**SHORT EXERCISE:** Arrange the items as a numbered list with blank lines omitted, starting with the first line of the items and going on through the line with "click(x=1604, y=42)".

**EXTRACTED RECORDS:**
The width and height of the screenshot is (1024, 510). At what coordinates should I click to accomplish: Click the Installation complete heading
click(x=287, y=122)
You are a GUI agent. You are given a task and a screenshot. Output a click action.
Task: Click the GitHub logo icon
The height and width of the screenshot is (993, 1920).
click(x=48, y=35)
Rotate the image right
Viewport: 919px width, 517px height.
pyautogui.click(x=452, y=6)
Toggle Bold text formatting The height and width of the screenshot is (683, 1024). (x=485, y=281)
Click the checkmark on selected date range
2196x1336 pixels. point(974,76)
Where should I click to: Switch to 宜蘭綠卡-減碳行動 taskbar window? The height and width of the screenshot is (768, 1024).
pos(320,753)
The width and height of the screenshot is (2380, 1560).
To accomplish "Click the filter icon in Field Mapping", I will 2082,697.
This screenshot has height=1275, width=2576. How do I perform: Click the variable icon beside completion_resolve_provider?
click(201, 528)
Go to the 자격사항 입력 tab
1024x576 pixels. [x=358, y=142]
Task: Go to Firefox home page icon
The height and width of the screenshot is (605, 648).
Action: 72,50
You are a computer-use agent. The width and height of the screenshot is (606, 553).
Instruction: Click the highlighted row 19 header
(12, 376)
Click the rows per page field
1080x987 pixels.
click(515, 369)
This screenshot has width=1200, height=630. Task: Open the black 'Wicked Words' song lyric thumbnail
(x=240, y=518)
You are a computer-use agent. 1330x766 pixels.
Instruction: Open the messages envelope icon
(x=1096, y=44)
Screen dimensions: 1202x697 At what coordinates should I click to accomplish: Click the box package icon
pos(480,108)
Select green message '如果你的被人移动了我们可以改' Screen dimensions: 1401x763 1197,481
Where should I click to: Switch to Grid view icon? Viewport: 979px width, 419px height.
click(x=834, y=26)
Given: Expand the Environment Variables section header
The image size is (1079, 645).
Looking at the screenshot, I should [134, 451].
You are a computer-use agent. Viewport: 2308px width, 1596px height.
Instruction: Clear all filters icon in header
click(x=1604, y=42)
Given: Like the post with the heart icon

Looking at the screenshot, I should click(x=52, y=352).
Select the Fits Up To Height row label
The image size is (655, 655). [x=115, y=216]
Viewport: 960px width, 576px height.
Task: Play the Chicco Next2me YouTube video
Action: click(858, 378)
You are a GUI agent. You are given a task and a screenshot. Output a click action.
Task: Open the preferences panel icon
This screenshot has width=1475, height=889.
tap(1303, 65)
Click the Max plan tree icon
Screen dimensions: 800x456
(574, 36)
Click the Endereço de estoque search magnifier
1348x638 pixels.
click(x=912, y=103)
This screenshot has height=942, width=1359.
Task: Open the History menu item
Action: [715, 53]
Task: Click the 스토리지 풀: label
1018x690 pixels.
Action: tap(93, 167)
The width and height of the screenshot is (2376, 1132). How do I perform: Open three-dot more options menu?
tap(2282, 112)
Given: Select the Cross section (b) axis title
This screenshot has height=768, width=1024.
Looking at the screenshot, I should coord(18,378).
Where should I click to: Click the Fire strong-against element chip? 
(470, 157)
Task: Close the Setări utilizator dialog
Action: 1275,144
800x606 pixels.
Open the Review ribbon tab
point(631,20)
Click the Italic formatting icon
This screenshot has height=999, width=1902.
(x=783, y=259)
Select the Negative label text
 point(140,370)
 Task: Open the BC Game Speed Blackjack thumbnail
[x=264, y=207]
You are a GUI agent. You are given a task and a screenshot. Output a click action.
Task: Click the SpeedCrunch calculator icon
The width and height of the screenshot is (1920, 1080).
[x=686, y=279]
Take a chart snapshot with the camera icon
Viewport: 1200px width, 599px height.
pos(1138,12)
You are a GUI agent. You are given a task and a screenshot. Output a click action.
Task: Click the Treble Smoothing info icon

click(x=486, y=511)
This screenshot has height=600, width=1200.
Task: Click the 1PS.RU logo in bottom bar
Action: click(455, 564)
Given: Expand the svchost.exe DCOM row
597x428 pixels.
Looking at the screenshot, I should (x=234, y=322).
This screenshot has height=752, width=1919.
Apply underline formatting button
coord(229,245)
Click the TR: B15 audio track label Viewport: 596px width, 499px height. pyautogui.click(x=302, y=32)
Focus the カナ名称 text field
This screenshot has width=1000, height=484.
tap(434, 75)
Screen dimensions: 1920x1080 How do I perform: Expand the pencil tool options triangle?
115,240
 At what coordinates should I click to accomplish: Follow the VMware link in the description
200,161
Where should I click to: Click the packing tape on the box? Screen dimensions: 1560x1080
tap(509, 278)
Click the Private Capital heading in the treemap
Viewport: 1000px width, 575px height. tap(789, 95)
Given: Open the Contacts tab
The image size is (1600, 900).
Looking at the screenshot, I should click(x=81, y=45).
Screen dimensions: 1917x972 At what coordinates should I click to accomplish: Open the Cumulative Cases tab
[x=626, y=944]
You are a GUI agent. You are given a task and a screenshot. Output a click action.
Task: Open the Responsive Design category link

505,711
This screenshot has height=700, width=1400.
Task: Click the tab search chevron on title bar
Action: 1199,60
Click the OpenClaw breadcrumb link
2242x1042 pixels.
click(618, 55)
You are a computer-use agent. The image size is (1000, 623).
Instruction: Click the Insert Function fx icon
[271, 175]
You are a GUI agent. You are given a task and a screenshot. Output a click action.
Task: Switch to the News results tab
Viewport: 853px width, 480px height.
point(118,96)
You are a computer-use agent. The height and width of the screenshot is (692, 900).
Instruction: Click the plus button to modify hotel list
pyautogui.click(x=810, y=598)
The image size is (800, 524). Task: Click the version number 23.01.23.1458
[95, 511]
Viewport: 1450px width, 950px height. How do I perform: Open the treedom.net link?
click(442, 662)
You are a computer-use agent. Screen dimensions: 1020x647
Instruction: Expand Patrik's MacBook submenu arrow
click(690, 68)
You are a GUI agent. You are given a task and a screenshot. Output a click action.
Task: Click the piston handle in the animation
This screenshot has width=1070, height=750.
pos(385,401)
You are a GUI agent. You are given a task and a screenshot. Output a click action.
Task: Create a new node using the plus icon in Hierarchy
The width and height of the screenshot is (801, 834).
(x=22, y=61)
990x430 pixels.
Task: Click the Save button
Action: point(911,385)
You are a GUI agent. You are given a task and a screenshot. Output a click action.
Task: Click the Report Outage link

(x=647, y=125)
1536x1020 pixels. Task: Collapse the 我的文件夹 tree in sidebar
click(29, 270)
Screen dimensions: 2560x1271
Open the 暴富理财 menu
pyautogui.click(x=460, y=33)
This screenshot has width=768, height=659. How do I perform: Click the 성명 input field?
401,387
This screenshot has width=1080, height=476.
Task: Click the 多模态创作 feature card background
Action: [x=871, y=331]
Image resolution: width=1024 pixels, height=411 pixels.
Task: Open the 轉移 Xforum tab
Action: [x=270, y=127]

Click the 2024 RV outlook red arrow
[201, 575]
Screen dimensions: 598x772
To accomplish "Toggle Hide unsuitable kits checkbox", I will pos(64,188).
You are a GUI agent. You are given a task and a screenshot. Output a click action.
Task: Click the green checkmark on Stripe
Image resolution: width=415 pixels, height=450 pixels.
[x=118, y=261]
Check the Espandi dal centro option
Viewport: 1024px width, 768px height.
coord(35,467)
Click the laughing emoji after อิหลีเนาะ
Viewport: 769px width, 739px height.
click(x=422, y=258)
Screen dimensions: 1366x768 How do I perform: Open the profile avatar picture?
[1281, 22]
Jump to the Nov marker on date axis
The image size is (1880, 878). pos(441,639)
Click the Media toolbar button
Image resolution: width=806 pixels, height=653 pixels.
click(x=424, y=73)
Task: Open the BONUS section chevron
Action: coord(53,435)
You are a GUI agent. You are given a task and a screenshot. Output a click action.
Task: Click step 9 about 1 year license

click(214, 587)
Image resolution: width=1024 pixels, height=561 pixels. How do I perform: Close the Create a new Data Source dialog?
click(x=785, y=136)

**RESPONSE TO THIS TASK:**
1. The width and height of the screenshot is (1024, 510). At what coordinates should I click to accomplish: Click the Installation complete heading
2. click(x=287, y=122)
3. You are a GUI agent. You are given a task and a screenshot. Output a click action.
4. Task: Click the GitHub logo icon
5. The height and width of the screenshot is (993, 1920).
6. click(x=48, y=35)
7. Rotate the image right
8. Viewport: 919px width, 517px height.
9. pyautogui.click(x=452, y=6)
10. Toggle Bold text formatting The height and width of the screenshot is (683, 1024). (x=485, y=281)
11. Click the checkmark on selected date range
12. 2196x1336 pixels. point(974,76)
13. Where should I click to: Switch to 宜蘭綠卡-減碳行動 taskbar window? The height and width of the screenshot is (768, 1024).
14. pos(320,753)
15. The width and height of the screenshot is (2380, 1560).
16. To accomplish "Click the filter icon in Field Mapping", I will 2082,697.
17. This screenshot has height=1275, width=2576. How do I perform: Click the variable icon beside completion_resolve_provider?
18. click(201, 528)
19. Go to the 자격사항 입력 tab
20. 1024x576 pixels. [x=358, y=142]
21. Task: Go to Firefox home page icon
22. The height and width of the screenshot is (605, 648).
23. Action: 72,50
24. You are a computer-use agent. The width and height of the screenshot is (606, 553).
25. Instruction: Click the highlighted row 19 header
26. (12, 376)
27. Click the rows per page field
28. 1080x987 pixels.
29. click(515, 369)
30. This screenshot has width=1200, height=630. Task: Open the black 'Wicked Words' song lyric thumbnail
31. (x=240, y=518)
32. You are a computer-use agent. 1330x766 pixels.
33. Instruction: Open the messages envelope icon
34. (x=1096, y=44)
35. Screen dimensions: 1202x697 At what coordinates should I click to accomplish: Click the box package icon
36. pos(480,108)
37. Select green message '如果你的被人移动了我们可以改' Screen dimensions: 1401x763 1197,481
38. Where should I click to: Switch to Grid view icon? Viewport: 979px width, 419px height.
39. click(x=834, y=26)
40. Given: Expand the Environment Variables section header
41. The image size is (1079, 645).
42. Looking at the screenshot, I should [134, 451].
43. You are a computer-use agent. Viewport: 2308px width, 1596px height.
44. Instruction: Clear all filters icon in header
45. click(x=1604, y=42)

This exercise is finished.